Este edifício singular, da autoria do arquitecto Victor Figueiredo (1929-2004) teve um processo de construção atribulado. Sempre ouvi dizer que o projecto original tinha sofrido alterações e amputações graves arbitrariamente decididas pelo dono da obra, sem o acordo do projectista. Sei que a obra esteve parada muito tempo, aparentemente por falência do empreiteiro, motivo invocado aliás para proceder a alterações quando o curso dos trabalhos pode ser retomado. O certo é que o próprio Victor Figueiredo, descontente com o rumo da edificação, ter-se-á, segundo me referiram, recusado a participar na cerimónia em que o prémio de arquitectura atribuído em 1998 pela Secil à sede da ESAD das Caldas da Rainha seria entregue. Em 2002, participando num colóquio na cidade, o arquitecto apontou o dedo ao empreiteiro sem escrúpulos, à fiscalização que não funcionara e ao dono da obra que se deixara influenciar pelo primeiro.

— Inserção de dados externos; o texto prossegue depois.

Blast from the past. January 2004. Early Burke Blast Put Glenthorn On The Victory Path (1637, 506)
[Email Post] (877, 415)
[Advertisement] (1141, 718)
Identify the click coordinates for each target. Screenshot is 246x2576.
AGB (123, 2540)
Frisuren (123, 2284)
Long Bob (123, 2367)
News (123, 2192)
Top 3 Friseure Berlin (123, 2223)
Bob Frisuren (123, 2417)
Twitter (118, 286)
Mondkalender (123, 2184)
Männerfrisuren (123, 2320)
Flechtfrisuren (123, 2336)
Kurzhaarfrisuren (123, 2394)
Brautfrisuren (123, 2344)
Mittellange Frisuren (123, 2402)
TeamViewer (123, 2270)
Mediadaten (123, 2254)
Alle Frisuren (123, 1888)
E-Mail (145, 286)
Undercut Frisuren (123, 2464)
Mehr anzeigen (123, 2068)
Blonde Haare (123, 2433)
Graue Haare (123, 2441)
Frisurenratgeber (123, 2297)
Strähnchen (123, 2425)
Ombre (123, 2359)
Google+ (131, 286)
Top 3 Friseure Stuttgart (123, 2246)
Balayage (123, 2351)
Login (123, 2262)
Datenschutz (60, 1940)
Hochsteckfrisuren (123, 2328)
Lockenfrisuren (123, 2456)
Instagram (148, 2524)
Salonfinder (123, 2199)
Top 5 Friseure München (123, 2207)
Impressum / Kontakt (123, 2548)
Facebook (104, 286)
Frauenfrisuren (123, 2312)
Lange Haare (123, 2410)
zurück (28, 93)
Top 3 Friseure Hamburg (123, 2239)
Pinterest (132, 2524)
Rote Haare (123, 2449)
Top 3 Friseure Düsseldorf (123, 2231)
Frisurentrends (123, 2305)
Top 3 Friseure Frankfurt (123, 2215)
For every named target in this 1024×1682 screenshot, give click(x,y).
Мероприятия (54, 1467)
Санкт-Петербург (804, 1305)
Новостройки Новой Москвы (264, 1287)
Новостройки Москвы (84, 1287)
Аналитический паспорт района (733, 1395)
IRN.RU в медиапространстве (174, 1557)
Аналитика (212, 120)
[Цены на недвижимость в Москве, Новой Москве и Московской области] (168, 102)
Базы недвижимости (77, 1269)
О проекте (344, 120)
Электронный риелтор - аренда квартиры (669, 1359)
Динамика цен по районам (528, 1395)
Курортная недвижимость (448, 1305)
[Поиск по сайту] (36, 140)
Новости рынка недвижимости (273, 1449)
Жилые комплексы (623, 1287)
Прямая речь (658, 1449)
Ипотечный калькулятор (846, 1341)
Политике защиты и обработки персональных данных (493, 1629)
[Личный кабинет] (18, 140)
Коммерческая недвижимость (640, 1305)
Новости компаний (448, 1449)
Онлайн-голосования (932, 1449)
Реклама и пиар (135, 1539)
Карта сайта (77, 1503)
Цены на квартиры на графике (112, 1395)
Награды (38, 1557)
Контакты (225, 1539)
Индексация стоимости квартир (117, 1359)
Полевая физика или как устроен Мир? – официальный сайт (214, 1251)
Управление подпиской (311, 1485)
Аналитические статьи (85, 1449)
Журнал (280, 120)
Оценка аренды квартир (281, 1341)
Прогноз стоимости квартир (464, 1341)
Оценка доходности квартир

Ao longo do seu tempo de utilização, pouco mais de uma década, o edifício tem sido alvo de críticas por parte de professores e alunos. Recentemente (2007), uma auditoria de higiene e segurança no trabalho produziu um relatório demolidor. Os professores e alunos sempre se queixaram das péssimas condições acústicas das salas de aulas e das falhas graves de conforto térmico. A auditoria apontou o dedo à ventilação ineficiente, à estrutura térmica também ineficiente e gerando desconforto, à iluminação insuficiente, ao desrespeito das normas de segurança. Apesar de relativamente recente, o edifício apresenta sinais internos e externos de degradação: fissuras nas paredes, falhas na pintura, ferrugem na caixilharia. Algumas intervenções entretanto ocorridas, por exemplo nas condutas de ar, produziram resultados com impacte na coerência estética dos alçados.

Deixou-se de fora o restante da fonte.